Please put the lines of the items below into a JSON list of strings, one string per line, starting at the line that contains "You are a computer-use" and running through the end of the items. Skip blank lines and leave the pictures out.

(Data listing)
───
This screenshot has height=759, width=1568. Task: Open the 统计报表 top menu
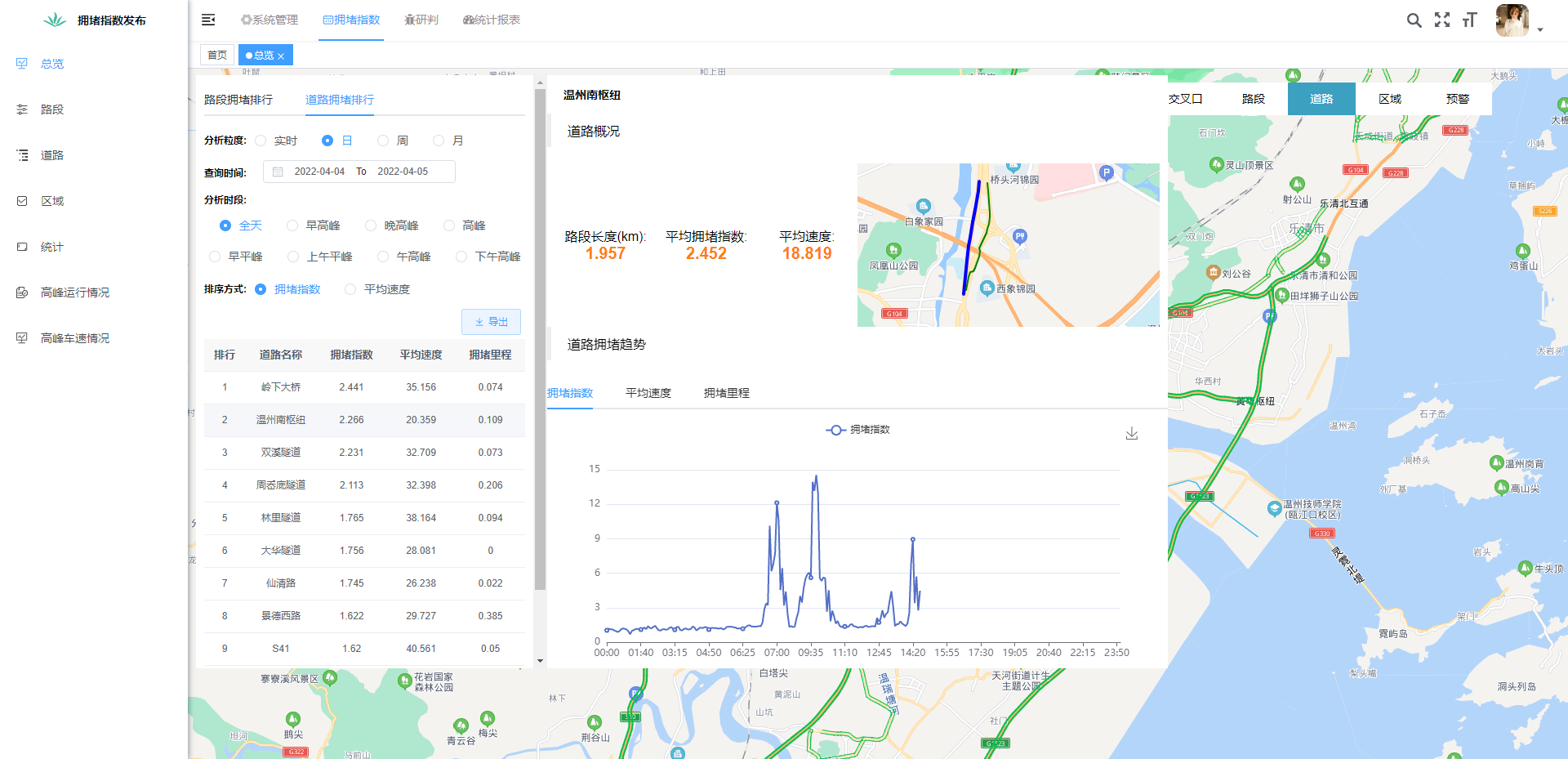pos(492,20)
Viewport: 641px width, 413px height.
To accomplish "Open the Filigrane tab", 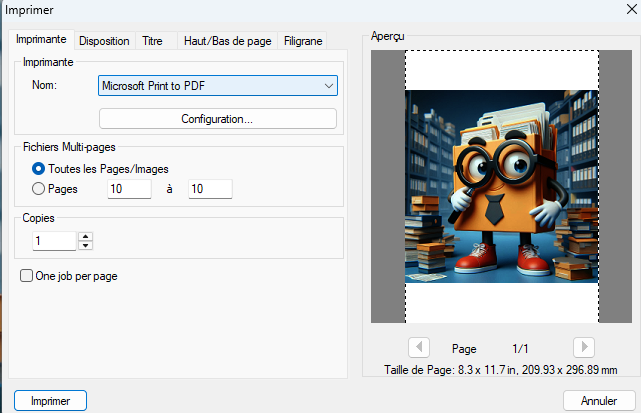I will click(303, 41).
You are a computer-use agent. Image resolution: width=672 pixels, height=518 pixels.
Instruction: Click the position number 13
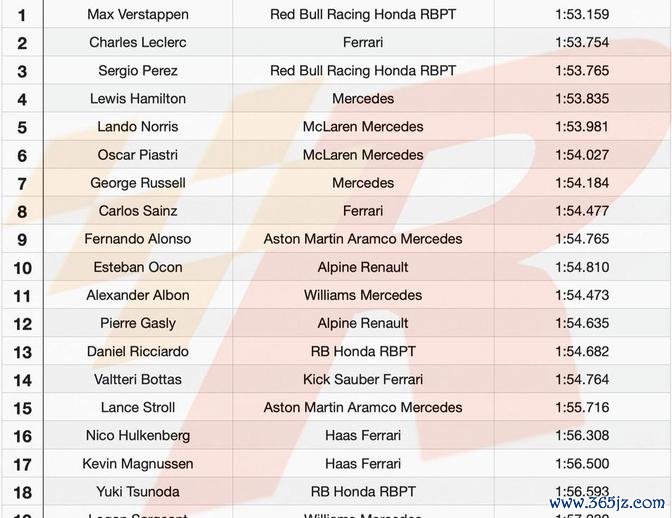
───
Full response:
[
  "You are a computer-use agent. Image resolution: width=672 pixels, height=518 pixels.",
  "Instruction: Click the position number 13"
]